El bamboleo de los visillos termina por llevarme a los muslos calientes de María. He recuperado el sueño del viaje y me siente bien aunque con una sexualidad disparada que se despierta despacio con la brisa, la tela, la ventana, aquella lejana noche de castidad. Coloco el escenario, rindo tributo al lingam erguido entre mis piernas, celebro el encuentro consigo mismo, la suavidad con que las piezas de la melodía van encajando unas con otras. Llamo a paisajes concomitantes, busco en el tiempo.

Pienso en cómo la pereza y el desajustado sentido del tiempo estropean una parte importante de la sexualidad. Raramente la oportunidad y las disposiciones se ponen de acuerdo para diluir el tiempo en un vagar de olas y sensaciones, raramente. Vagar de olas, curiosear, tocar. Cuando en la India se visitan esos pequeños templos cuya desnudez se viste de flores en torno al lingam, que preside el lugar, uno es parte de esa liturgia intemporal que debería presidir una parte de la vida. Una liturgia que no imagino ni exclusivista, ni de pareja, que pienso como tributo a los cuerpos, a ellos mismos en la tibieza de la mañana, al calor del atardecer. Reflexiono sobre la gratuidad de vivir el momento, sobre las inhibiciones, los omnipresentes y embrollados estados mentales que atan al hombre de la calle de Occidente.

Me encuentra ligero de equipaje esta mañana. Estiramientos, desayuno frente al tránsito de la calle, y a caminar. En la mochila la cámara, un cuaderno y un bolígrafo, todos los pertrechos necesarios para patear la ciudad. Hoy serán las calles y las techumbres de los palacios apuntando al cielo y a las nubes, los retratos, escenas de mercado, el río y los chiquillos desnudos saltando al agua desde un trampolín improvisado. Más de cinco toneladas de plata para enlosar el suelo de la Silver Pagoda, mil kilos de oro para un buda, más un millar de diamantes para completar la decoración del lugar. La fijación universal de las religiones en torno al oro y la plata, una notable incongruencia de la que no escapa ninguna de ellas... Miro aquello y soy incapaz de encontrarle significado al asunto. El valor de las cosas, la moneda en uso a lo largo de la historia de la humanidad, también sirve para la ultratumba y las reencarnaciones de todos los colores.

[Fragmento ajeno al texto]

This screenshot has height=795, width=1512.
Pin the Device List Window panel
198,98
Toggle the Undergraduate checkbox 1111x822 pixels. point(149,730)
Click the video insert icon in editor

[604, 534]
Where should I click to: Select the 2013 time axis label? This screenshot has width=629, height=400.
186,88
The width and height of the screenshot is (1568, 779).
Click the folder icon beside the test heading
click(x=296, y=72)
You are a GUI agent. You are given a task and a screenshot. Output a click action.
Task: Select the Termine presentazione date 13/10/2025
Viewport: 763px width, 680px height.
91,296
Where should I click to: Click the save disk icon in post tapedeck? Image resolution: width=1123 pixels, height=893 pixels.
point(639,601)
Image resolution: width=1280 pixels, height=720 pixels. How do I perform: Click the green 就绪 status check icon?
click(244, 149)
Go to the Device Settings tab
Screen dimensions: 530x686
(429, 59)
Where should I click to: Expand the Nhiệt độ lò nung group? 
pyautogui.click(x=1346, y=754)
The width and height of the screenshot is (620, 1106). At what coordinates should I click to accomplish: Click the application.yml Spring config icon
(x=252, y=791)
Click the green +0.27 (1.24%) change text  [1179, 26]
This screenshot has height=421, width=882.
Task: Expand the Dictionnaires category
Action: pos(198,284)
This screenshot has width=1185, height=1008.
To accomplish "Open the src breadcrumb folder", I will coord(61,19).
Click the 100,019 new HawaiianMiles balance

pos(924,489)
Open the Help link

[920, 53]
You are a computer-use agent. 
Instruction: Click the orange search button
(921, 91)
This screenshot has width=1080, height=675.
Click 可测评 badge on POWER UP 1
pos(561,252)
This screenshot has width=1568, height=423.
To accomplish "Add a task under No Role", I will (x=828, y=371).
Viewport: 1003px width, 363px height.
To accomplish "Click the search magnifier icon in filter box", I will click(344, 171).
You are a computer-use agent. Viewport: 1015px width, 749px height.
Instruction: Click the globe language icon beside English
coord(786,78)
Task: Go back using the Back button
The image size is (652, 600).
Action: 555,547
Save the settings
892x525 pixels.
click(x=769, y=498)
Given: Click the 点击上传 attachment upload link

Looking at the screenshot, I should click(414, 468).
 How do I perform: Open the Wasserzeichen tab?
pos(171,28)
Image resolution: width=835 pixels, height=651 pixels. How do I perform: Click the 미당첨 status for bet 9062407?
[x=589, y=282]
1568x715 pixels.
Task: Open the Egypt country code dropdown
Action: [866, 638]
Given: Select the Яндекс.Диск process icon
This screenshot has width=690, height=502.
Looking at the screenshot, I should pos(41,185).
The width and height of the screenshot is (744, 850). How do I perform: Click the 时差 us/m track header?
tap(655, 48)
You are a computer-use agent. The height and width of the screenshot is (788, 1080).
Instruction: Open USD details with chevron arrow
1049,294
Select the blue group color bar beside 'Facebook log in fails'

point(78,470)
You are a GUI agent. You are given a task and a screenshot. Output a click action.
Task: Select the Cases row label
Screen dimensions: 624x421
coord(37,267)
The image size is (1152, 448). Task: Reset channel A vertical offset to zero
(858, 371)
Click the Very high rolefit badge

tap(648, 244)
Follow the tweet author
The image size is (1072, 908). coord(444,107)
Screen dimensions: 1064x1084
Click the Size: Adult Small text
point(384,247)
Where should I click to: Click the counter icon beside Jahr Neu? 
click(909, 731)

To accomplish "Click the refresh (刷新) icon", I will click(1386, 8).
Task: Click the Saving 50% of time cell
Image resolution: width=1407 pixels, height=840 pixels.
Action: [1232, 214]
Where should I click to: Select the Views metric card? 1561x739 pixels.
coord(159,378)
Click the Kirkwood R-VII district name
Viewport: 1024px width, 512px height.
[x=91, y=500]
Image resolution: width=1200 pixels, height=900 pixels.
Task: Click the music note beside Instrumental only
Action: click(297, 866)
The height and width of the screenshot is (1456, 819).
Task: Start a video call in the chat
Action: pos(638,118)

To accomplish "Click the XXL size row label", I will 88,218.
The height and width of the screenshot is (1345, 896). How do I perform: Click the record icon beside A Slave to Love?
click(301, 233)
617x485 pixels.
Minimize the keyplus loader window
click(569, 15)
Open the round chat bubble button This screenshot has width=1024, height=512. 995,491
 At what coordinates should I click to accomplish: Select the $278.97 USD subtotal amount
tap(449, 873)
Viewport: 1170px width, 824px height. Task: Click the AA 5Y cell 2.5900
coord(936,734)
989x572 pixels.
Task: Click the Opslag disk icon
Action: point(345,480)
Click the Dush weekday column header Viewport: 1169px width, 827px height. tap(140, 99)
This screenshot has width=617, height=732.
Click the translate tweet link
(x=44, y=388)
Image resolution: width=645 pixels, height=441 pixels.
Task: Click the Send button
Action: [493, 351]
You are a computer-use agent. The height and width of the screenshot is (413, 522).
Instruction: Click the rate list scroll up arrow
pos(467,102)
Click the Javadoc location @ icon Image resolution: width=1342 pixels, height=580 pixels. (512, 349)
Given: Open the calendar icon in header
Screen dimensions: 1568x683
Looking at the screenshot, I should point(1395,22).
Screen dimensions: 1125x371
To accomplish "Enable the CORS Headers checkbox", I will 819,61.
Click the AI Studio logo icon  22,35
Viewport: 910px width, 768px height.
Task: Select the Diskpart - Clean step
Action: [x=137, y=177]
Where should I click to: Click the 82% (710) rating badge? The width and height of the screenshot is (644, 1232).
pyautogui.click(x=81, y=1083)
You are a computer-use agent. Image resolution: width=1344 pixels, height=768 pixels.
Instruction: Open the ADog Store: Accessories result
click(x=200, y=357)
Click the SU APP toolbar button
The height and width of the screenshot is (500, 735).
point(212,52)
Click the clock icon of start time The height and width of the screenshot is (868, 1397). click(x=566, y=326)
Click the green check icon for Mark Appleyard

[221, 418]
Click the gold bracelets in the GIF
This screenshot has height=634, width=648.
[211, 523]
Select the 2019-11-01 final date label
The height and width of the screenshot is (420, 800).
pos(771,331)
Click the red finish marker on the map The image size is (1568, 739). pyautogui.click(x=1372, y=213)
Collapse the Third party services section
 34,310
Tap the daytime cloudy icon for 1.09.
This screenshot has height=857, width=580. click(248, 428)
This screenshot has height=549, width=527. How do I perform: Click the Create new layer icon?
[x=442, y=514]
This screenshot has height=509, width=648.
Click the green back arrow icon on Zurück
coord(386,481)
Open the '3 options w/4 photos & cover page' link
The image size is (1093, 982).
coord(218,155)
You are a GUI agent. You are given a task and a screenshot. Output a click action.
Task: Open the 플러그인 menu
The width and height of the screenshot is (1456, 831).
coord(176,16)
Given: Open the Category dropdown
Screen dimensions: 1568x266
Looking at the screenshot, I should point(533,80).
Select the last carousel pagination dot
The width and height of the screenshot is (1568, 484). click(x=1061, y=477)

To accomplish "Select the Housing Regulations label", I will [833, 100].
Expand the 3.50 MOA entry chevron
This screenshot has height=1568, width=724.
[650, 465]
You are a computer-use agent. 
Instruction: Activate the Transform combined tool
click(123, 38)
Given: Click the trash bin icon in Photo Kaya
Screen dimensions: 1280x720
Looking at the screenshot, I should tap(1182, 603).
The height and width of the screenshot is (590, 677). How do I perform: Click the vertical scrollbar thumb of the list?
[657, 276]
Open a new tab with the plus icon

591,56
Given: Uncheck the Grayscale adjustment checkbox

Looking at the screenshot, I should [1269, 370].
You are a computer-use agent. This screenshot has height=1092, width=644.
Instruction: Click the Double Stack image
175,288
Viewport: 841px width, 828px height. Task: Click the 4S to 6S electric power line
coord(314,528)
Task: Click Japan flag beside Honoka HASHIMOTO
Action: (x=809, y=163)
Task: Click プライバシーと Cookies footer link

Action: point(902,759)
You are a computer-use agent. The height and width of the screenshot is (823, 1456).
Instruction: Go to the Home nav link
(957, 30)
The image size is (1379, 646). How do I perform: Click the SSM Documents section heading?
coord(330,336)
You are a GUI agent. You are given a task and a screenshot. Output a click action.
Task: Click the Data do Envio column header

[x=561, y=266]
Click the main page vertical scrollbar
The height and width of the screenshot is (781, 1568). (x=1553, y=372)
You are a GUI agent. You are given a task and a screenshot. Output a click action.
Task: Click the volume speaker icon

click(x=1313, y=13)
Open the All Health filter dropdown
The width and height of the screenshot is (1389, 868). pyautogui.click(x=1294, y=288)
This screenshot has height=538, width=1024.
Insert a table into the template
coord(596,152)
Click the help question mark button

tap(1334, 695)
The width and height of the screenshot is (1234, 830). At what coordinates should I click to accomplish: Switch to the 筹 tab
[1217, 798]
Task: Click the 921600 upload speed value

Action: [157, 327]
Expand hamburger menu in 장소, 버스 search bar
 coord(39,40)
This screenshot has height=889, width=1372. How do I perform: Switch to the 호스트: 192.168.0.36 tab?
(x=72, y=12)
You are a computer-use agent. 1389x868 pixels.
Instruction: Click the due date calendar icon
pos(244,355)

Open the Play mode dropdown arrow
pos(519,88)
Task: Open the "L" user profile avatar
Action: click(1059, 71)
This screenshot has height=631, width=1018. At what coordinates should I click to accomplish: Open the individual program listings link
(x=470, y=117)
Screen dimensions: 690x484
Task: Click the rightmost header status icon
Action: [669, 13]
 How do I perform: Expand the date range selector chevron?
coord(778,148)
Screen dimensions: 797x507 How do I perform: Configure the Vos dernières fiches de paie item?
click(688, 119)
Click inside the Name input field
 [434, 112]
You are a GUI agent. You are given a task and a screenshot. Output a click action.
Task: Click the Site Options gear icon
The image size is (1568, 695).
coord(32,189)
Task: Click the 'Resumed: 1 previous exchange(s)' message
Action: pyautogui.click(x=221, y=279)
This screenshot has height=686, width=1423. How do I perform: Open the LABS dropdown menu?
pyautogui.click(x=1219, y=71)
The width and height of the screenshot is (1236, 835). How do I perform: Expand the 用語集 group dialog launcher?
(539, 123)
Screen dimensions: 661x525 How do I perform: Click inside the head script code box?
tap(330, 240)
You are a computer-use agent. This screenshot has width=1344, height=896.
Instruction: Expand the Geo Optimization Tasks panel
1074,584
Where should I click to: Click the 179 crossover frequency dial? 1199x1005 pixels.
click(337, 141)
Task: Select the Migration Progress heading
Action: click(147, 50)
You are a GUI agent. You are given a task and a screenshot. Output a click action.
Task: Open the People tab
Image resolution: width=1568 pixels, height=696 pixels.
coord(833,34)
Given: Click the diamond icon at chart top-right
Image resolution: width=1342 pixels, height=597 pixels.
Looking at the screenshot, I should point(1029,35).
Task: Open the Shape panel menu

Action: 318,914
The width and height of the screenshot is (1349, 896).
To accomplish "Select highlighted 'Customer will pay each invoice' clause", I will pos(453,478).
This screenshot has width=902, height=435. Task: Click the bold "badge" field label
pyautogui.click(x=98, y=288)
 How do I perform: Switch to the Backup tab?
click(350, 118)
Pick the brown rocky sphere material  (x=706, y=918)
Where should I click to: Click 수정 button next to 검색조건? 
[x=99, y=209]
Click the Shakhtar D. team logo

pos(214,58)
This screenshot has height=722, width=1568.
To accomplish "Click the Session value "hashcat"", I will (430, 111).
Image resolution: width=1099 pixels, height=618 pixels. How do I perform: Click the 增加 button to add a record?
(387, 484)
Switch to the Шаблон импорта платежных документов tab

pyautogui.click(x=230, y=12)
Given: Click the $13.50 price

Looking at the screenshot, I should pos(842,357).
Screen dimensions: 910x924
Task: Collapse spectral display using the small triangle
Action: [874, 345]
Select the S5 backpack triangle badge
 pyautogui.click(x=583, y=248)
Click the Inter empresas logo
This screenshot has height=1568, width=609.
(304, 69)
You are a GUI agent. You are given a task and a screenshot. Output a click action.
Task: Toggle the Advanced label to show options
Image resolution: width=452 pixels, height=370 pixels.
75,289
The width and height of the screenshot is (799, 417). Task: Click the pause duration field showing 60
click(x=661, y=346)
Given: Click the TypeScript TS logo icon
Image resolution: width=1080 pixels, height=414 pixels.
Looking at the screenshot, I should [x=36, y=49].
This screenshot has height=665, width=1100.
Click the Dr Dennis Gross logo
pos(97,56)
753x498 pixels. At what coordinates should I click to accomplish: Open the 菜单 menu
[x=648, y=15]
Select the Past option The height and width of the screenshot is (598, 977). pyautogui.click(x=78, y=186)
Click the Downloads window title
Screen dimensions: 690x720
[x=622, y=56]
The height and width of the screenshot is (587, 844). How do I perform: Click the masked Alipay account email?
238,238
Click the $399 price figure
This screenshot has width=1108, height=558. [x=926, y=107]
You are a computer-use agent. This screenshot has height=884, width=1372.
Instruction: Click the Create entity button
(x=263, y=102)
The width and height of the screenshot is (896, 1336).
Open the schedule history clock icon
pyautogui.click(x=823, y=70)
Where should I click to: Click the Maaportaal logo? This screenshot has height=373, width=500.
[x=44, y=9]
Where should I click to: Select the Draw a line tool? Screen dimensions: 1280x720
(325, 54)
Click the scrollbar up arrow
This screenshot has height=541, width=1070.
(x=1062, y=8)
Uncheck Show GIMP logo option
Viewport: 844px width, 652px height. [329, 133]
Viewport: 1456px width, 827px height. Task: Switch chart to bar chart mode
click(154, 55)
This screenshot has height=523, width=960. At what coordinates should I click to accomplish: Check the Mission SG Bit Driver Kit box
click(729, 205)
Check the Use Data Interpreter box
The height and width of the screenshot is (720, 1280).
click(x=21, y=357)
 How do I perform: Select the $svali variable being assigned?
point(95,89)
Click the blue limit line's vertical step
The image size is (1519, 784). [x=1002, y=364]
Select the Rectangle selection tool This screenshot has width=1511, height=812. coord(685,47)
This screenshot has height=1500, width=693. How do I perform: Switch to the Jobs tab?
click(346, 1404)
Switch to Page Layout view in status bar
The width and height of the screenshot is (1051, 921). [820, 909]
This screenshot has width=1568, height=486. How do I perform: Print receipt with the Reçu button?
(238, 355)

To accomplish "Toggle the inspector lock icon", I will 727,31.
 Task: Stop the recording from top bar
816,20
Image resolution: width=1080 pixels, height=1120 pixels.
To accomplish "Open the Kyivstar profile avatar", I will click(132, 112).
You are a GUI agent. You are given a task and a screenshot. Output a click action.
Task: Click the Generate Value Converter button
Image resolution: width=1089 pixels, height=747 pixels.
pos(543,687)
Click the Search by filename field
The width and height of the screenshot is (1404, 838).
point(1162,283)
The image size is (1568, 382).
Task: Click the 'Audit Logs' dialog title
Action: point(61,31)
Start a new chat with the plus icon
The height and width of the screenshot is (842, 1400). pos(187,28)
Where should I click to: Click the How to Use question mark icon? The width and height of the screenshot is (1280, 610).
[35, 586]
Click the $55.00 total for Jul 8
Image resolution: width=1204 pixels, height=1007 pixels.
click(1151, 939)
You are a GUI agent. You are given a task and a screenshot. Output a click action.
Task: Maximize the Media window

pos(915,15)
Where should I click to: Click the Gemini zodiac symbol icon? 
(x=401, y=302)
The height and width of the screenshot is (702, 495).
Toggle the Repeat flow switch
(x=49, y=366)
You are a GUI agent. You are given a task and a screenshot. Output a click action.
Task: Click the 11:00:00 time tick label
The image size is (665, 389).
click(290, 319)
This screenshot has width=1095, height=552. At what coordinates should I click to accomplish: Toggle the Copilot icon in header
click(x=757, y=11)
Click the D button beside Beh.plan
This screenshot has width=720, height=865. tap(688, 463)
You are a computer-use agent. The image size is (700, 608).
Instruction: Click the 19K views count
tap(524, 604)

El ostentoso abigarramiento, el lujo y el valor monetario como expresión de incapacidad creadora. La riqueza confundiendo con su halo de poder y sugestión al mundo entero de todos los siglos. Los poderosos valiéndose de los técnicos y de los artistas para hacer posible el camino de sus excentricidades, se tornan patéticos cuando no son capaces de superar el binomio arte-lujo, arte-exhibicionismo de poder. Quien tiene el poder expolia al que no lo tiene, y convierte el producto de la expoliación en cadenas, en altar, en los que los expoliados rendirán pleitesía en el futuro a sus explotadores y a los ancestros de los explotadores. Ese puede ser uno de los significados, de los atributos del oro. Los creadores permanecerán en el anonimato porque serán solo un utensilio en la consolidación de las relaciones de poder.

A la salida del palacio de Vimanmek, se desplomó el cielo y la ciudad se hizo agua y estrépito. Junto a unos soportales en que nos refugiamos el conductor de la motocicleta y yo, el agua llegaba más arriba de los tobillos.